TEXTE À ÉTUDIER:
IMPLANT FILES - Le leader mondial des technologies médicales, l'américain Medtronic, est potentiellement lié à 9300 décès et 292.000 blessures entre 2008 et 2017 aux États-Unis, selon des rapports sur les incidents liés aux implants médicaux analysés dans le cadre d'une enquête journalistique internationale publiée dimanche 25 novembre.
D'après ces rapports faits auprès des régulateurs américains, l'an dernier, un incident sur cinq dû à un implant médical était lié à un produit de Medtronic, plus du double que pour tout concurrent de la société.
Cette enquête baptisée "Implant Files", menée par des médias dans 36 pays dans le cadre du Consortium international des journalistes d'investigation (ICIJ), relève que les rapports réalisés auprès des autorités au Japon, en Norvège ou en Australie placent également l'entreprise américaine parmi celles qui ont été liées au plus grand nombre d'incidents au cours des cinq dernières années.
Les relations douteuses entre Medtronic et des médecins
Dans le détail, depuis 2008, les pompes à insuline ou leurs composants fabriqués par Medtronic pour accompagner les malades du diabète ont été potentiellement impliqués dans plus de 2.600 décès et 150.000 blessures aux États-Unis. Et dans des entretiens avec des journalistes qui ont mené cette enquête, des patients et des familles de victimes en Finlande, en Allemagne, au Canada, en Inde et aux États-Unis ont rapporté que la société avait répondu avec lenteur à leurs réclamations au sujet de ces pompes à insuline ou ne les avait pas informés de certains risques.

DONNÉES:
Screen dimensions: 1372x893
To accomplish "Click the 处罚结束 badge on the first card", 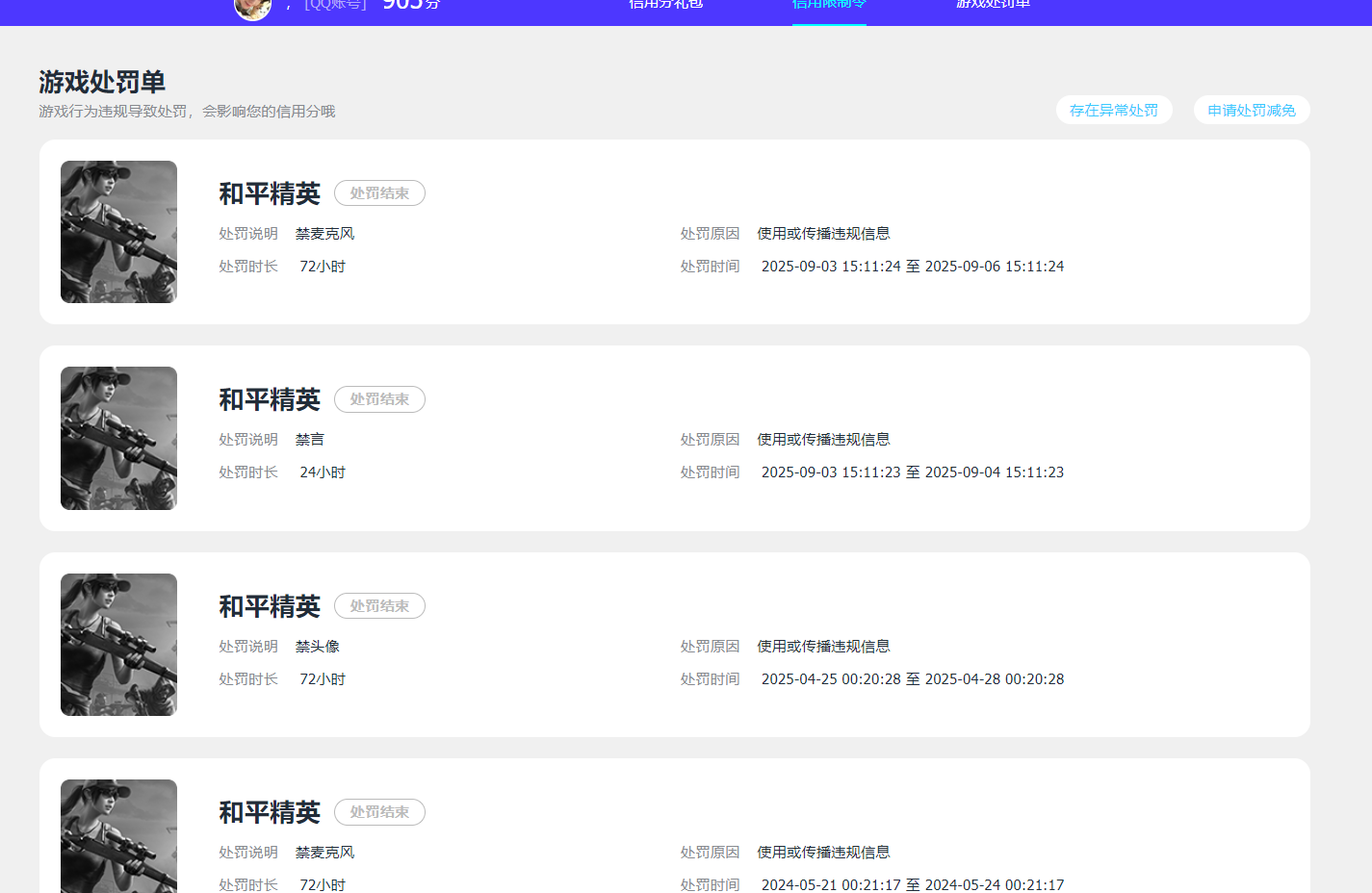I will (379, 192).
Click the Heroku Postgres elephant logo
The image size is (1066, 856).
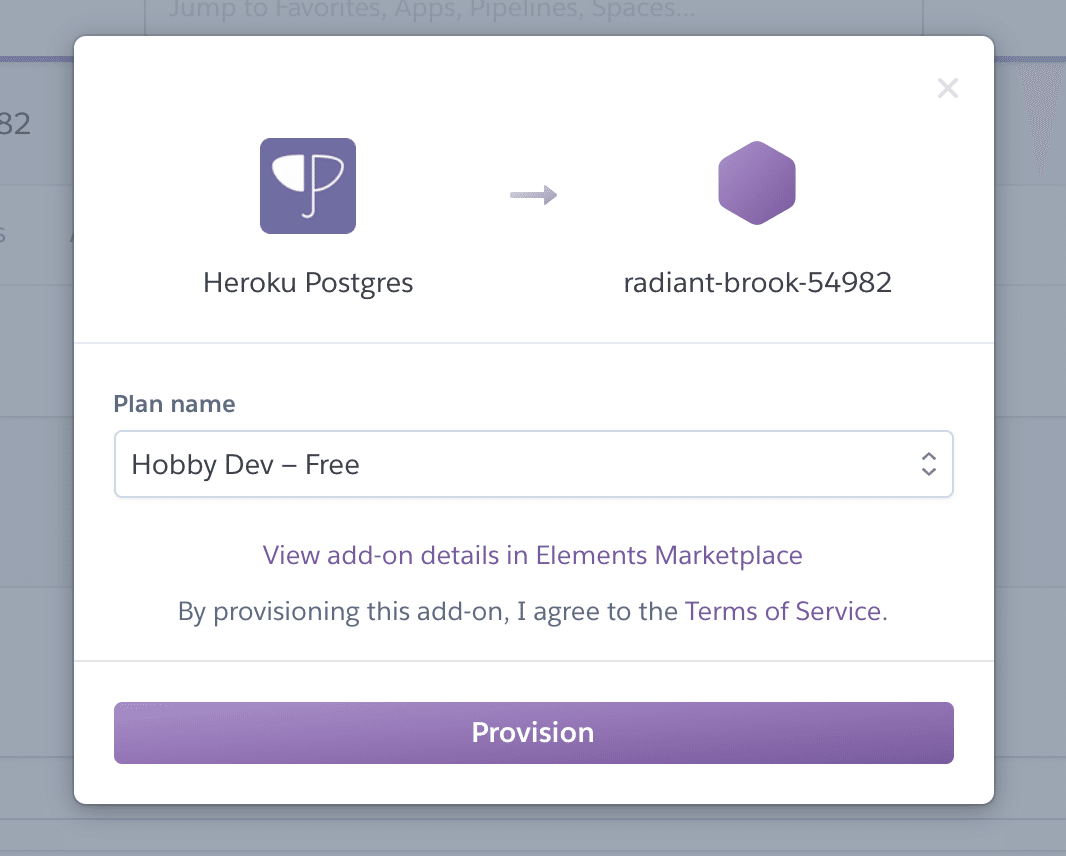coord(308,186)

CONSIGNE: Recopiez en entier l'article sur Medtronic et les implants médicaux, sans rien y changer.

EXERCICE CORRIGÉ:
IMPLANT FILES - Le leader mondial des technologies médicales, l'américain Medtronic, est potentiellement lié à 9300 décès et 292.000 blessures entre 2008 et 2017 aux États-Unis, selon des rapports sur les incidents liés aux implants médicaux analysés dans le cadre d'une enquête journalistique internationale publiée dimanche 25 novembre.
D'après ces rapports faits auprès des régulateurs américains, l'an dernier, un incident sur cinq dû à un implant médical était lié à un produit de Medtronic, plus du double que pour tout concurrent de la société.
Cette enquête baptisée "Implant Files", menée par des médias dans 36 pays dans le cadre du Consortium international des journalistes d'investigation (ICIJ), relève que les rapports réalisés auprès des autorités au Japon, en Norvège ou en Australie placent également l'entreprise américaine parmi celles qui ont été liées au plus grand nombre d'incidents au cours des cinq dernières années.
Les relations douteuses entre Medtronic et des médecins
Dans le détail, depuis 2008, les pompes à insuline ou leurs composants fabriqués par Medtronic pour accompagner les malades du diabète ont été potentiellement impliqués dans plus de 2.600 décès et 150.000 blessures aux États-Unis. Et dans des entretiens avec des journalistes qui ont mené cette enquête, des patients et des familles de victimes en Finlande, en Allemagne, au Canada, en Inde et aux États-Unis ont rapporté que la société avait répondu avec lenteur à leurs réclamations au sujet de ces pompes à insuline ou ne les avait pas informés de certains risques.